Exercise requirements
1. List every subject matter category given in the header of the article on the Federal Court of Appeal copyright decisions.
2. Write a continuation of the article on the Federal Court of Appeal copyright decisions, beginning after its last sentence.

— start of Text segment —

Federal Court Of Appeal Issues Two Decisions On The Copyright Act's "Making Available" Right
Published date | 16 June 2020 |
Author | Mr David Bowden |
Subject Matter | Intellectual Property, Media, Telecoms, IT, Entertainment, Mobile & Cable Communications, Copyright |
Law Firm | Clark Wilson LLP |
On June 5, 2020, the Federal Court of Appeal ("FCA") released two decisions that involve the applicability of the "making available right" ("MAR", also known as the "making available provision") under section 2.4(1.1) of the Copyright Act. Both appeals involve tariffs for sound recordings sought by the collective societies that administer rights on behalf of owners of copyright in sound recordings, namely SOCAN, which administers communication rights, and CMRRA-SODRAC, which administers the right to make reproductions.
By way of background, the decisions under appeal were decided after the Supreme Court of Canada's "pentalogy" of copyright cases, released in 2012. One of these decisions, Entertainment Software Association v SOCAN, 2012 SCC 34 ("ESA v SOCAN #1"), held that the download of a computer file that contains a sound recording does not constitute a "communication to the public by telecommunication" of that sound recording, and therefore tariff fees for communication rights were not applicable to such downloads.

— end of Text segment —
— start of Listed records —

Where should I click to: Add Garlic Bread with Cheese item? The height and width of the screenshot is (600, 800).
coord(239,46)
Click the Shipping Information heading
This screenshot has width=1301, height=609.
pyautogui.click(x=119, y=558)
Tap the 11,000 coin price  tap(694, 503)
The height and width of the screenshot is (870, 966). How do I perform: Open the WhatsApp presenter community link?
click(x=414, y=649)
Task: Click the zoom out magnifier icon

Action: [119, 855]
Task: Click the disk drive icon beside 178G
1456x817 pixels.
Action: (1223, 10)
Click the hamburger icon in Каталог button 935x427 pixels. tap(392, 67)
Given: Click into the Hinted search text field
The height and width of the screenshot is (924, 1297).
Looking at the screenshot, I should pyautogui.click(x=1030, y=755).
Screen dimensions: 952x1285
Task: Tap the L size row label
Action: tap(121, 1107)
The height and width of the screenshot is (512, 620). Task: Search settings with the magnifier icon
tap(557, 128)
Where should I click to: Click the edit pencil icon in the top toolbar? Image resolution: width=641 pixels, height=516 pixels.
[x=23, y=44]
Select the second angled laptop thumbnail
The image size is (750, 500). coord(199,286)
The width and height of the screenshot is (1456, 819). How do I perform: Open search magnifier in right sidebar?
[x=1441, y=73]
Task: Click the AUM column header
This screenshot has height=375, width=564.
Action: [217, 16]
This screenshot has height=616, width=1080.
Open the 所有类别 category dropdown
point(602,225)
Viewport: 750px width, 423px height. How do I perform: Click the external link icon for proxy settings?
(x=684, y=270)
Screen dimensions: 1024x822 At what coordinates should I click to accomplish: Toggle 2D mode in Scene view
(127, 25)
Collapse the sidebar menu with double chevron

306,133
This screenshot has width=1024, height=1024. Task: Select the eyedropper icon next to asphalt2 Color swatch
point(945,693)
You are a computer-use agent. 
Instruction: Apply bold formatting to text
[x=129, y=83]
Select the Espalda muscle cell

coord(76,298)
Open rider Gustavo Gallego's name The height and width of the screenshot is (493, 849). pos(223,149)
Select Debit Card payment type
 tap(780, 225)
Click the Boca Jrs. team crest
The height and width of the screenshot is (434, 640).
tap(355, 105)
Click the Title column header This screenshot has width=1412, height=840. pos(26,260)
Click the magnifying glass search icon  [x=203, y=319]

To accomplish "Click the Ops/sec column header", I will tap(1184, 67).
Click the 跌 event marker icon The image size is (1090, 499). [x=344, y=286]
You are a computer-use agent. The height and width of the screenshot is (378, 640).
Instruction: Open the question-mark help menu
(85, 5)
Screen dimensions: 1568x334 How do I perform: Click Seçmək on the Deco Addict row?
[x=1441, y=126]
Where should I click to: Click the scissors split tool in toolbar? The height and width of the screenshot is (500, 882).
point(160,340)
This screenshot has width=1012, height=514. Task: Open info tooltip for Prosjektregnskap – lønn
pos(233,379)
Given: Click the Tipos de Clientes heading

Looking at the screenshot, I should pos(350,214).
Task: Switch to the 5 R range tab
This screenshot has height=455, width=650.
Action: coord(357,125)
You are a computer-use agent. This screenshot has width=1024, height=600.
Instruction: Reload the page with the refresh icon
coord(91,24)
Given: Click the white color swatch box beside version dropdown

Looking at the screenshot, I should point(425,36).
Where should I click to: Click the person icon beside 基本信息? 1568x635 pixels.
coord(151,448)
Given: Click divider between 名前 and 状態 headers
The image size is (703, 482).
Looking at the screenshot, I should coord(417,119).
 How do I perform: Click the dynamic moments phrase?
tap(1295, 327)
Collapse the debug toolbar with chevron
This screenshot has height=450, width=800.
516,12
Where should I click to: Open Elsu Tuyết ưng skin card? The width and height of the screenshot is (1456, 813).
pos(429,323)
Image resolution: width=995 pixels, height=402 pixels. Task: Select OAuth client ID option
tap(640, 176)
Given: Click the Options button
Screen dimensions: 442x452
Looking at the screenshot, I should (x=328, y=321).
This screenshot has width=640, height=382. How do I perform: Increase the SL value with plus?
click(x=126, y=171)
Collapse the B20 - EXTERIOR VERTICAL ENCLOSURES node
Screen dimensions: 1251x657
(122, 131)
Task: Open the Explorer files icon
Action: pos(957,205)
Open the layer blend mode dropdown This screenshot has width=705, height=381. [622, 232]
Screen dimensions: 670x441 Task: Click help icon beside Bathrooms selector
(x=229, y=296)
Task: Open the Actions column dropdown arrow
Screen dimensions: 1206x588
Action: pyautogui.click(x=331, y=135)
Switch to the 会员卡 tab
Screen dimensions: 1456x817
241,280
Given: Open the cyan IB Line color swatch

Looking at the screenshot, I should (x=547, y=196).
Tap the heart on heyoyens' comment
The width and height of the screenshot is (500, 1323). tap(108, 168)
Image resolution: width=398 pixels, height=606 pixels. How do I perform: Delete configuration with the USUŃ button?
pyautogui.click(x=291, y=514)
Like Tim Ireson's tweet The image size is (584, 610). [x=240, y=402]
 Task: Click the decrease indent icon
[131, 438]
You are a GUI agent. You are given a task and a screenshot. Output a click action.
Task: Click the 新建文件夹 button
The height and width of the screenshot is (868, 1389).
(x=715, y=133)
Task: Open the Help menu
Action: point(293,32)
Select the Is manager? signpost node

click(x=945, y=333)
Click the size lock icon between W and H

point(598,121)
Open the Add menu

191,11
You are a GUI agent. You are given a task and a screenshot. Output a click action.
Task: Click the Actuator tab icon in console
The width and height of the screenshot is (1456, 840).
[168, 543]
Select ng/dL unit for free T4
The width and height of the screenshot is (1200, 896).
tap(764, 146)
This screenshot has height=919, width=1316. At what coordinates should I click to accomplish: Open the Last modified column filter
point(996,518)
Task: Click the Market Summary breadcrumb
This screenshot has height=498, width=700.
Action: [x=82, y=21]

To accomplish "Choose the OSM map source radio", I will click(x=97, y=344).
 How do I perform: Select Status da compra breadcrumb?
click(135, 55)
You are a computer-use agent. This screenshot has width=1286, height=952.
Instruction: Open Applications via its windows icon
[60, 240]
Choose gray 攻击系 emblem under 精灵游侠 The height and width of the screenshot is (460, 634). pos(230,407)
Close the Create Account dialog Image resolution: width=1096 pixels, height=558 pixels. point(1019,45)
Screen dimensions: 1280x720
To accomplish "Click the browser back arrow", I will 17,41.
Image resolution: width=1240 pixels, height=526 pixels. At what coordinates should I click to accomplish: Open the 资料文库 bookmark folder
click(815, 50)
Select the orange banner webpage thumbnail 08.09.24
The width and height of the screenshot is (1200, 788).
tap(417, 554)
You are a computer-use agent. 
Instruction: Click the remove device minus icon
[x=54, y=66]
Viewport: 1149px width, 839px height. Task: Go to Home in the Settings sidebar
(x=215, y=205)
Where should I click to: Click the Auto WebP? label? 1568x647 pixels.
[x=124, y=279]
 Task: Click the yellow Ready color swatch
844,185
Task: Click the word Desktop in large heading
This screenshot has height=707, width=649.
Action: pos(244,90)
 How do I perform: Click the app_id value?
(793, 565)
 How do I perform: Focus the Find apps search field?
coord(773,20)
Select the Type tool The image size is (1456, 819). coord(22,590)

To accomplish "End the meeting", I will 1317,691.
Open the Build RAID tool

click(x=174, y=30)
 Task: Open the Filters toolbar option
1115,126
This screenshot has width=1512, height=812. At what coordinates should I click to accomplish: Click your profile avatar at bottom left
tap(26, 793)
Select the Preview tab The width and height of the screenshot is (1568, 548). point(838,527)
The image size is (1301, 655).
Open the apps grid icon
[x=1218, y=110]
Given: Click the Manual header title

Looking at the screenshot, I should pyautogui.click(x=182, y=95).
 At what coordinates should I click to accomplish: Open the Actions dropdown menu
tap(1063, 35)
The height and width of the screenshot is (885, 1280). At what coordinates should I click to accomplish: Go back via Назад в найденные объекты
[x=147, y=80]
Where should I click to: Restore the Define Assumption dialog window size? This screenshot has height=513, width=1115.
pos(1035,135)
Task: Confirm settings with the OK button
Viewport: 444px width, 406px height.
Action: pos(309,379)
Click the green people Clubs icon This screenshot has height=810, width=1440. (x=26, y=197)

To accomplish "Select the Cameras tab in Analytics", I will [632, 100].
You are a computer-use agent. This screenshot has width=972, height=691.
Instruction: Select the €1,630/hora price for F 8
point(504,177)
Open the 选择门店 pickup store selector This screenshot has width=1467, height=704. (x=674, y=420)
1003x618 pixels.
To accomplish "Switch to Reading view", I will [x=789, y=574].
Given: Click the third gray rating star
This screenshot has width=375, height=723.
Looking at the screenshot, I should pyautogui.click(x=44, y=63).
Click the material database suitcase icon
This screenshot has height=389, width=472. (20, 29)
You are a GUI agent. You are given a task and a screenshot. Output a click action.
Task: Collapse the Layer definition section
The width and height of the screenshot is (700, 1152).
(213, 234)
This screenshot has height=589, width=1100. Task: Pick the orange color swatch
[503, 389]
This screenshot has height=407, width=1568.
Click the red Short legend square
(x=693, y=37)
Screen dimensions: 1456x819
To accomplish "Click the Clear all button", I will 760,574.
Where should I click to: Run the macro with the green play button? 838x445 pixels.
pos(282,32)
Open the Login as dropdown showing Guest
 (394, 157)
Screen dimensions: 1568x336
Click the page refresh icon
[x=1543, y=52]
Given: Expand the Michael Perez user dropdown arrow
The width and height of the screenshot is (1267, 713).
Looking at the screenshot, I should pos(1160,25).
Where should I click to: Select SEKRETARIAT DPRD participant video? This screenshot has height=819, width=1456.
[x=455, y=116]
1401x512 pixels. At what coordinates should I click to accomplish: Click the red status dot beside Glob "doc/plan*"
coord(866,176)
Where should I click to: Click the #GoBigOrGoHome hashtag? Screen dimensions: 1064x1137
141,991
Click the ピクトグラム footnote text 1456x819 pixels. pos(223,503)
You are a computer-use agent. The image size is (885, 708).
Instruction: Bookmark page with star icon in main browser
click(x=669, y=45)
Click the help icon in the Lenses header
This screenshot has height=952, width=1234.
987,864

— end of Listed records —

Written answers
1. Intellectual Property, Media, Telecoms, IT, Entertainment, Mobile & Cable Communications, Copyright

2.
A few days before this decision was issued, the Copyright Act was amended to include the MAR, which was mandated by Canada's obligations under WIPO Copyright Treaties. This new provision reads as follows:
For the purposes of this Act, communication of a work or other subject-matter to the public by telecommunication includes making it available to the public by telecommunication in a way that allows a member of the public to have access to it from a place and at a time individually chosen by that member of the public.
SOCAN applied to the Copyright Board to certify a tariff covering the act of uploading files containing sound recordings to a person's servers and making them available to consumers, whether by stream, download, or otherwise. The application turned on whether the new MAR created a new act that could attract royalties, effectively rendering ESA v SOCAN #1 irrelevant. The Copyright Board ruled that it did. More, the Copyright Board's interpretation of the MAR effectively created two tariff triggering events for some commercial activities: the act of making a file available for streaming, and the act of streaming it itself.
In Entertainment Software Assoc. v. SOCAN, 2020 FCA 100 ("ESA v SOCAN #2"), the FCA quashed the Board's decision. The FCA found errors in both the interpretive approaches adopted by the Board in...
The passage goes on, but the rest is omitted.